Collected data:
┌──

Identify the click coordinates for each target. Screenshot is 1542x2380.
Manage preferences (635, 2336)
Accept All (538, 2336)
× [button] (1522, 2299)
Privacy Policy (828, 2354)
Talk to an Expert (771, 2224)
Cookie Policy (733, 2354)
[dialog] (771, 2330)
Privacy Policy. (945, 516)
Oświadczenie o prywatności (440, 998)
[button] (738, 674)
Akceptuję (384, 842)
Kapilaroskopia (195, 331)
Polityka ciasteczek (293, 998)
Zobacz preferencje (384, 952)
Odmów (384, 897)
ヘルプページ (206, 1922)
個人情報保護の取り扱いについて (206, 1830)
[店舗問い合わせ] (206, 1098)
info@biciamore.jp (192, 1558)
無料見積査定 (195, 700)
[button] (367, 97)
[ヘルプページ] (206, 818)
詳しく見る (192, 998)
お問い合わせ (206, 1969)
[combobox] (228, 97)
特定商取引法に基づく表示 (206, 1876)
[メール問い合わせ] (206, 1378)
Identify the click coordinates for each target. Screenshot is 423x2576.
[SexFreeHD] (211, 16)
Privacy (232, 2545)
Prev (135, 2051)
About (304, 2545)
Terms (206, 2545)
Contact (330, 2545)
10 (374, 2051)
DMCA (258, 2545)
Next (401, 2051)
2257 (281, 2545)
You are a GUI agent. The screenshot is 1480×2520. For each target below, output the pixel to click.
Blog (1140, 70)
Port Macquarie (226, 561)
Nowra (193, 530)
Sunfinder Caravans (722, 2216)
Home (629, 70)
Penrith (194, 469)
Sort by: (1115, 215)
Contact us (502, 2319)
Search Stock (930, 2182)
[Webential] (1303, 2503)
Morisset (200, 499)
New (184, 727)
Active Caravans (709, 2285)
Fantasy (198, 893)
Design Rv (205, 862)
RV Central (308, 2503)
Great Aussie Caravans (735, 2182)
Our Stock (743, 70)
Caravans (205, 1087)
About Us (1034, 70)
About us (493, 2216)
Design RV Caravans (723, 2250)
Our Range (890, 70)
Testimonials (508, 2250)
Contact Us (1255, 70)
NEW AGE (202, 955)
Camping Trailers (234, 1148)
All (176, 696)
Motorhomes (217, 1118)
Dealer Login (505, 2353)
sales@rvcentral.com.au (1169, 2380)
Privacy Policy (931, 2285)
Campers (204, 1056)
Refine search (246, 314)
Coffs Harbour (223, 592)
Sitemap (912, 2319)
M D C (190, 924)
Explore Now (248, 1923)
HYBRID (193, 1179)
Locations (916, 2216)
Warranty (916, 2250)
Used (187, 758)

└──

**What the task asks**. Make an exact copy of all the lines above.

**Solution**.
Identify the click coordinates for each target. Screenshot is 1542x2380.
Manage preferences (635, 2336)
Accept All (538, 2336)
× [button] (1522, 2299)
Privacy Policy (828, 2354)
Talk to an Expert (771, 2224)
Cookie Policy (733, 2354)
[dialog] (771, 2330)
Privacy Policy. (945, 516)
Oświadczenie o prywatności (440, 998)
[button] (738, 674)
Akceptuję (384, 842)
Kapilaroskopia (195, 331)
Polityka ciasteczek (293, 998)
Zobacz preferencje (384, 952)
Odmów (384, 897)
ヘルプページ (206, 1922)
個人情報保護の取り扱いについて (206, 1830)
[店舗問い合わせ] (206, 1098)
info@biciamore.jp (192, 1558)
無料見積査定 (195, 700)
[button] (367, 97)
[ヘルプページ] (206, 818)
詳しく見る (192, 998)
お問い合わせ (206, 1969)
[combobox] (228, 97)
特定商取引法に基づく表示 (206, 1876)
[メール問い合わせ] (206, 1378)
Identify the click coordinates for each target. Screenshot is 423x2576.
[SexFreeHD] (211, 16)
Privacy (232, 2545)
Prev (135, 2051)
About (304, 2545)
Terms (206, 2545)
Contact (330, 2545)
10 (374, 2051)
DMCA (258, 2545)
Next (401, 2051)
2257 (281, 2545)
You are a GUI agent. The screenshot is 1480×2520. For each target below, output the pixel to click.
Blog (1140, 70)
Port Macquarie (226, 561)
Nowra (193, 530)
Sunfinder Caravans (722, 2216)
Home (629, 70)
Penrith (194, 469)
Sort by: (1115, 215)
Contact us (502, 2319)
Search Stock (930, 2182)
[Webential] (1303, 2503)
Morisset (200, 499)
New (184, 727)
Active Caravans (709, 2285)
Fantasy (198, 893)
Design Rv (205, 862)
RV Central (308, 2503)
Great Aussie Caravans (735, 2182)
Our Stock (743, 70)
Caravans (205, 1087)
About Us (1034, 70)
About us (493, 2216)
Design RV Caravans (723, 2250)
Our Range (890, 70)
Testimonials (508, 2250)
Contact Us (1255, 70)
NEW AGE (202, 955)
Camping Trailers (234, 1148)
All (176, 696)
Motorhomes (217, 1118)
Dealer Login (505, 2353)
sales@rvcentral.com.au (1169, 2380)
Privacy Policy (931, 2285)
Campers (204, 1056)
Refine search (246, 314)
Coffs Harbour (223, 592)
Sitemap (912, 2319)
M D C (190, 924)
Explore Now (248, 1923)
HYBRID (193, 1179)
Locations (916, 2216)
Warranty (916, 2250)
Used (187, 758)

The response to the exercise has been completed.